Вообще-то освещенный лунным светом борт ладьи был не самой лучшей исходной позицией для абордажа, но на берегу, к которому была причалена ладья, в кустах ждали остальные опричники и разведчики, а чуть дальше в седлах дожидались сигнала два десятка погостных ратников. Задача Мишкиной группы состояла в том, чтобы ударить в спину ляхам, когда все их внимание будет привлечено к берегу.
Мишка щелчком сбил капли воды с густо смазанной жиром, чтобы не размокла, тетивы и прислушался к происходящему на ладье. Оттуда доносились негромкие голоса и возня, сопровождающая укладку груза, – ляхи старались не шуметь. Чуть громче других доносился один властный голос, распоряжавшийся погрузкой, поторапливающий остальных, но в то же время постоянно требующий тишины и осторожности.

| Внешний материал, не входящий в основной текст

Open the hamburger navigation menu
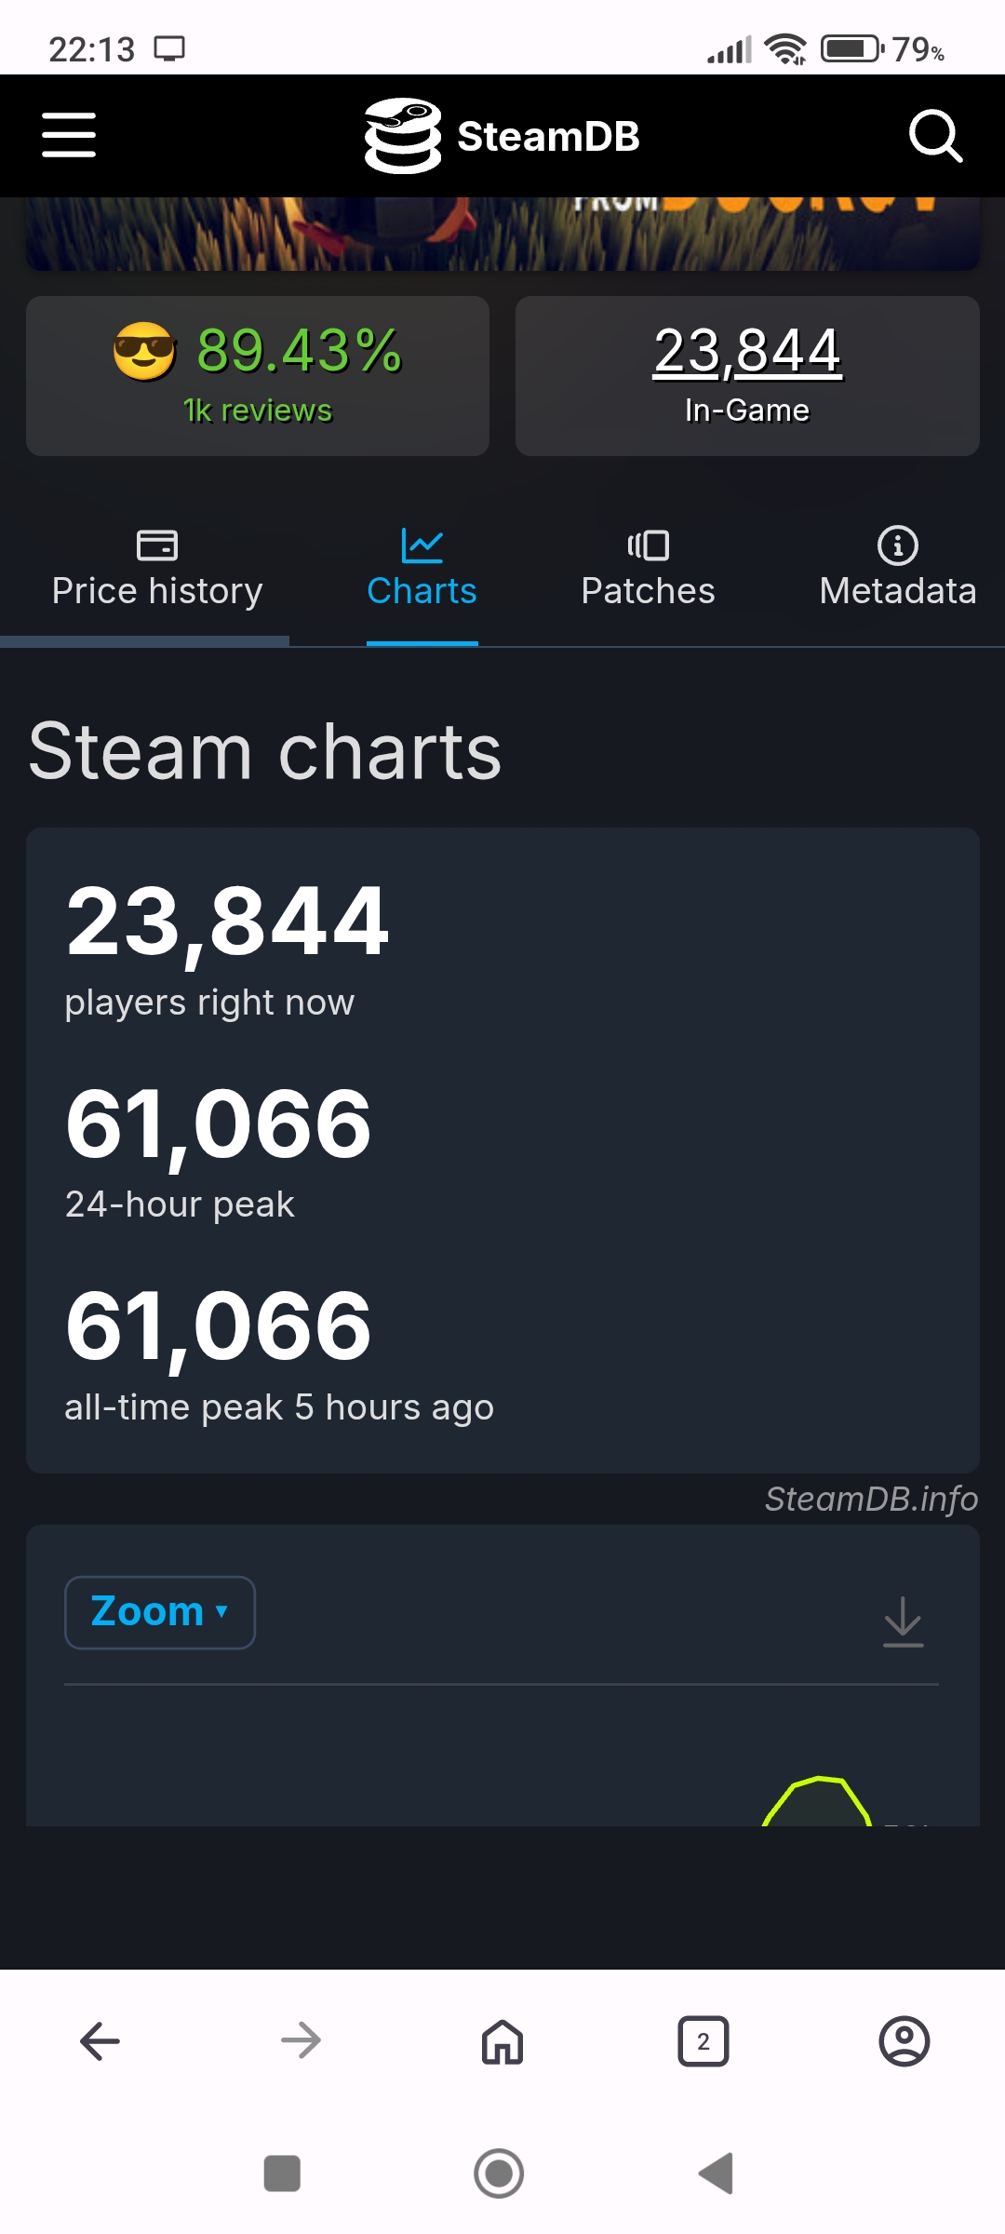The height and width of the screenshot is (2234, 1005). click(x=69, y=136)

«Крысятничают панове. Работают ночью, не зажигая огня, пленных не грузят, только товар, видимо, с погостного склада, таскают на себе – ни лошадей, ни телег. Собрались, значит, кинуть подельников – стырить, сколько получится, добычи и смыться».
Шум на ладье начал стихать: из реплик ляхов было понятно, что они собрались сделать еще одну ходку к складу и обратно к ладье. Расстояние от причала на берегу Случи до Княжьего погоста было около полуверсты. Здесь в Случь впадал то ли широкий ручей, то ли узенькая речка, по которой дреговичи, собираясь на осеннюю ярмарку и одновременно для уплаты податей, без проблем поднимались на своих челнах-долбленках, а вот ладья в узкое и мелкое русло не влезала.
Судя по звукам, на ладье осталось двое. Один из оставшихся – обладатель властного голоса, отдававший распоряжения. Его передвижения постоянно сопровождались деревянным стуком, видимо, при ходьбе он опирался на палку – то ли хромой, то ли раненый. Обращались к нему уважительно – пан Торба. Стук палки, на которую опирался Торба, удалился в сторону кормы, а громкое сопение второго раздавалось где-то в середине корпуса, похоже было, что лях перекладывает поудобнее груз.
«Так, сэр, минут десять – пятнадцать туда, столько же обратно, ну и минут десять, может быть, чуть больше, там. Минут сорок у нас есть. Пора, пожалуй».